Exercise description: Beneath this instruction is a listing; print exactly the lines in it starting at the line that contains "Task: Open Menu search icon in bottom bar" and going through the line that contains "Select the 店铺排名".

*** Exercise material ***

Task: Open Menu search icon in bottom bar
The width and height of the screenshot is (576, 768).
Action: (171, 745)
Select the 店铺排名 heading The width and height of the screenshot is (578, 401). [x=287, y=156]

*** End of Exercise material ***
*** Exercise material ***

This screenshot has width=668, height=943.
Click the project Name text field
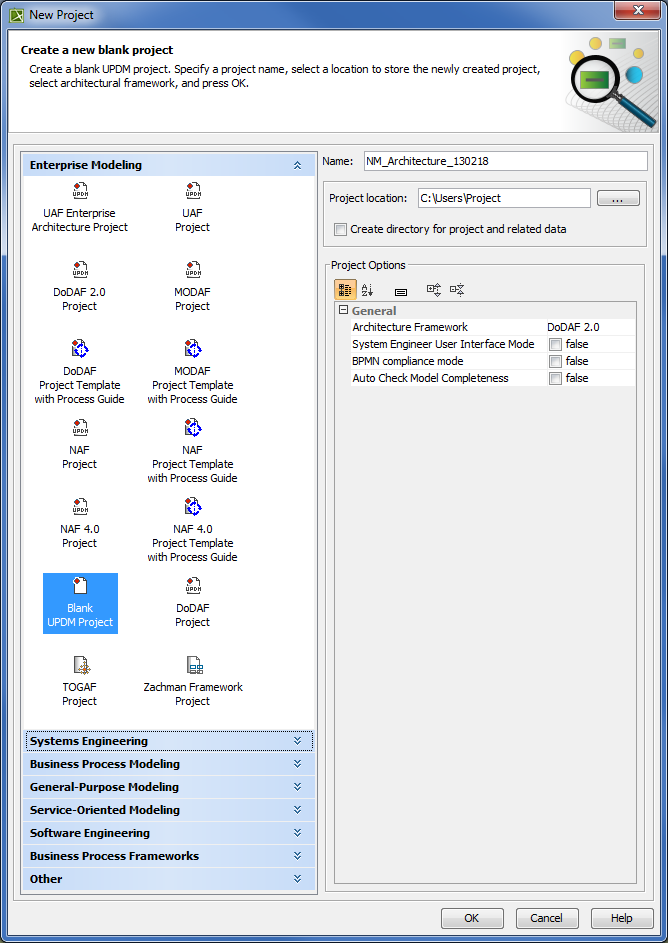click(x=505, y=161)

*** End of Exercise material ***

Response:
Task: Open Menu search icon in bottom bar
The width and height of the screenshot is (576, 768).
Action: (171, 745)
Select the 店铺排名 heading The width and height of the screenshot is (578, 401). [x=287, y=156]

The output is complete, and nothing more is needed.